### What this task involves:
Render each line of the data below as a string in a single JSON list, one string per line, and omit any blank lines. Leave the pictures out of the answer.

***** Recorded information

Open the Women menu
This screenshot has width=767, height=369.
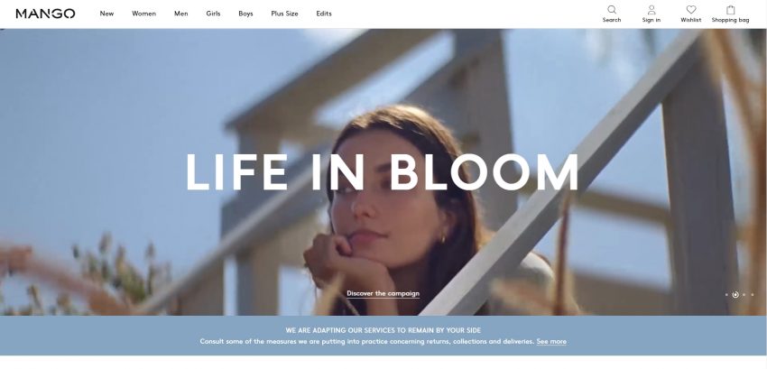tap(143, 14)
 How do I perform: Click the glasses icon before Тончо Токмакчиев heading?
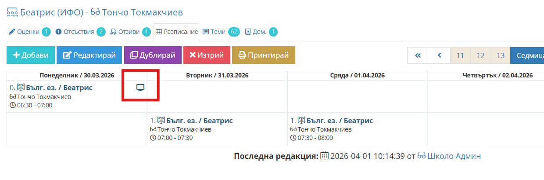coord(96,12)
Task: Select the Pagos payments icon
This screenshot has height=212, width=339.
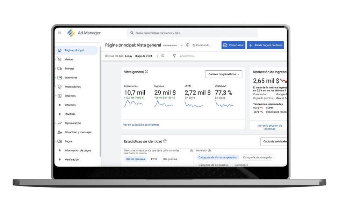Action: pyautogui.click(x=59, y=141)
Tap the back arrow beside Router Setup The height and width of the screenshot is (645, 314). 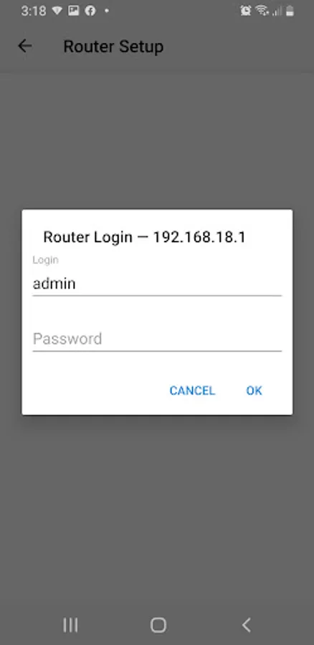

**********

### Result of the exercise:
[
  "Open the Women menu",
  "This screenshot has width=767, height=369.",
  "tap(143, 14)",
  " How do I perform: Click the glasses icon before Тончо Токмакчиев heading?",
  "coord(96,12)",
  "Task: Select the Pagos payments icon",
  "This screenshot has height=212, width=339.",
  "Action: pyautogui.click(x=59, y=141)",
  "Tap the back arrow beside Router Setup The height and width of the screenshot is (645, 314). "
]